Problem 1: In the text on transition cow grouping, rewrite the passage starting at "Group composition. The" and ending at "in those groups.", swapping every "first-calf heifers" for "primiparous cows".
Problem 2: Continue the text on transition cow grouping from its last sentence.
*** Selected text ***
Pen movements. An important, potential stressor of transition cows is the frequency and timing of putting animals into new groups via pen movements. It is well established that every time a cow is moved into a new pen, it can disrupt the social complex of the group and have specific negative impacts on the moved individual.
Research has demonstrated negative effects of regrouping for up to three days following placement into a new pen, including more competition for feed access, greater feeding rate, and reduced rumination time, DMI, and production. Research has also demonstrated that first-lactation cows may be more sensitive to the negative effects of regrouping as compared with multiparous cows, particularly in response to grouping that occurs after calving.
Designing systems to minimize the number of group changes, particularly pre- and post-calving, is important to minimize the potential negative effects. In addition, research has also demonstrated that the stress effects of regrouping may be reduced by limiting stocking density of pens cows are introduced within, as well as introducing pairs of cows into new groups, particularly for primiparous animals.
Group composition. The parity composition of cows within groups is another potential stressor, particularly in the pre- and post-fresh periods. Researchers have demonstrated several behavioral differences of first-calf heifers as compared to mature cows. In particular, first-calf heifers in mixed-parity groups are competitively displaced from the feedbunk more often and have reduced lying time as compared to mature cows in those groups.
Given this situation, there are benefits in keeping first-calf heifers and mature cows in separate groups. Across various studies, it has been demonstrated that first-calf heifers housed separately from mature cows have greater eating time, DMI, production, and they experience lesser body weight loss and fewer ketosis treatments than those kept in groups mixed with mature cows.
*** Information provided ***
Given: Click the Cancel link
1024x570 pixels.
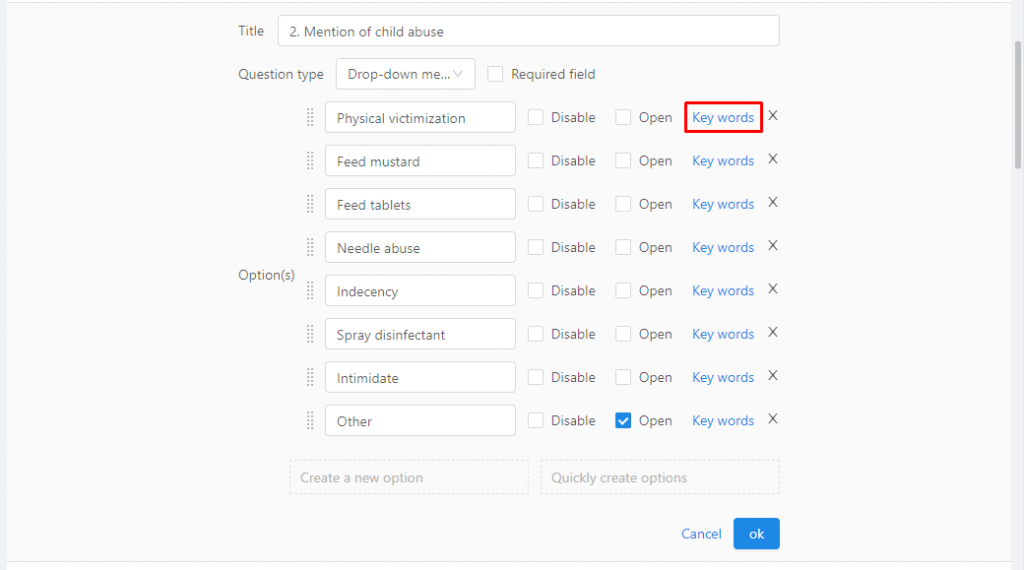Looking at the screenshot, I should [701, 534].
***
*** Information provided ***
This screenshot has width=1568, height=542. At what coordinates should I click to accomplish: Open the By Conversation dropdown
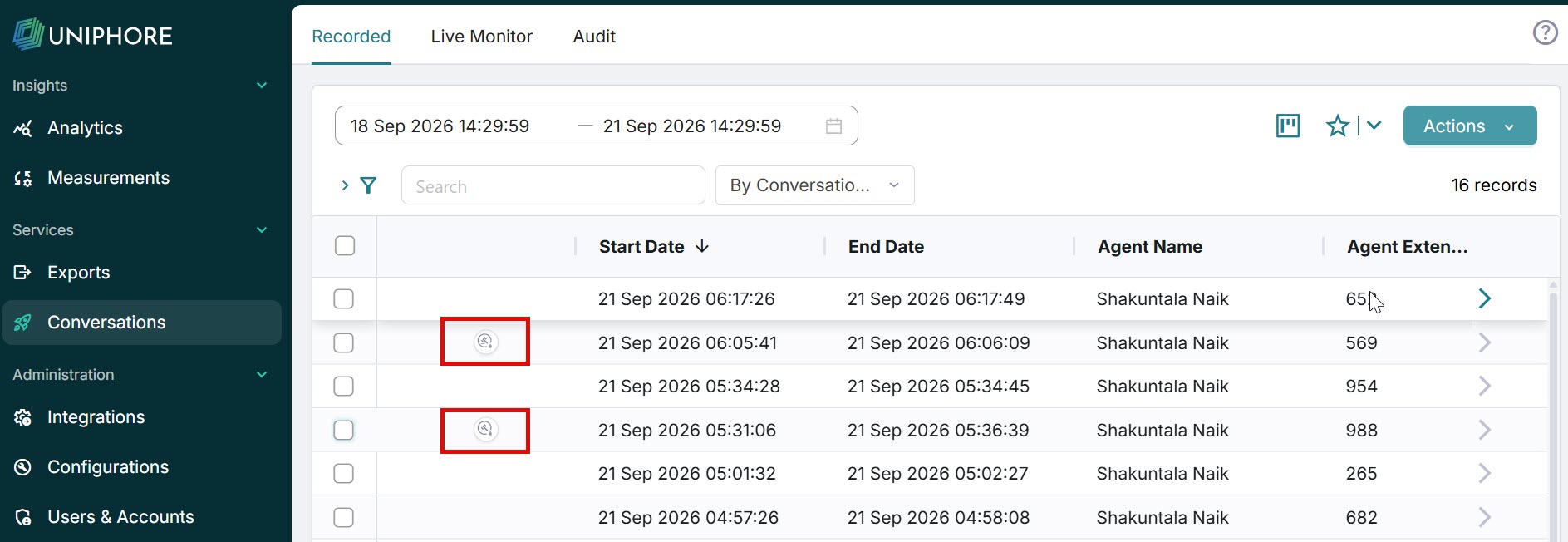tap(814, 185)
***
*** Information provided ***
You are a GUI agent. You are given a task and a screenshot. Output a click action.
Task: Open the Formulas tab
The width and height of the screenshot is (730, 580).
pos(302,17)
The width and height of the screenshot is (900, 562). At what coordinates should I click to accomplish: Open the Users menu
***
Written reply 1:
Group composition. The parity composition of cows within groups is another potential stressor, particularly in the pre- and post-fresh periods. Researchers have demonstrated several behavioral differences of primiparous cows as compared to mature cows. In particular, primiparous cows in mixed-parity groups are competitively displaced from the feedbunk more often and have reduced lying time as compared to mature cows in those groups.

Written reply 2:
Based on these data, it is recommended that first-calf heifers and mature cows are housed separately . . . both prior to calving and in early lactation . . . to ensure optimal health and production of those first-lactation cows. However, due to herd size and facility design constraints, this is not always possible. For those herds that do not, or are not able to, keep separate groups, it is important those co-mingled groups have more than adequate lying, feeding, and water space.
Lameness. In dairy cows, lameness is often the manifestation of pain originating from injury or infection in the hoof. It is generally accepted that lameness is a source of stress and pain in dairy cows. Likely related, lame cows have been demonstrated to exhibit reduced feeding time and DMI.
Lameness in transition cows is especially troubling. Cows that are lame, particularly during the dry period, are at greater risk of developing transition diseases. One risk factor for lameness is low body condition and/or excessive body condition loss. Therefore, lameness during the transition period may not only reduce DMI and raise the risk of health challenges postcalving, but also be resultant of any health challenges that may occur at that time. Therefore, all efforts should be made to mitigate the risk of lameness, including but not limited to: proper hoof care, minimizing excessive inactive standing, and improved nutritional management, particularly through the dry period.